# YOUR GOAL:
In the data that follows, find the line with "This screenshot has"; transcribe it, every later line up to the one with "Open all reviews", and that line as well, exactly and with no others.

# THE RECORDS:
********************
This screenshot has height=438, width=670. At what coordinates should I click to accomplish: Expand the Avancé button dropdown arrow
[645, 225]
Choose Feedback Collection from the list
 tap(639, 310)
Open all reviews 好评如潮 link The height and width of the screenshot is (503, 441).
********************
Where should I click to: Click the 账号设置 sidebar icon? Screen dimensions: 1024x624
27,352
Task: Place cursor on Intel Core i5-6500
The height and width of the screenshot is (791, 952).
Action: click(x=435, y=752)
********************
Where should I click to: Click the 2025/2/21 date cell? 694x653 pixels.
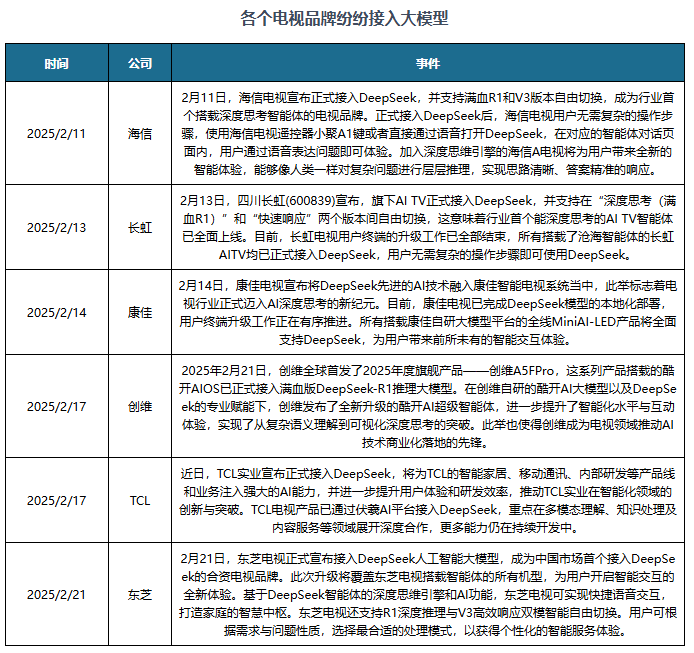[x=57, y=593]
********************
# SOLUTION BELOW:
This screenshot has height=438, width=670. At what coordinates should I click to accomplish: Expand the Avancé button dropdown arrow
[645, 225]
Choose Feedback Collection from the list
 tap(639, 310)
Open all reviews 好评如潮 link The height and width of the screenshot is (503, 441).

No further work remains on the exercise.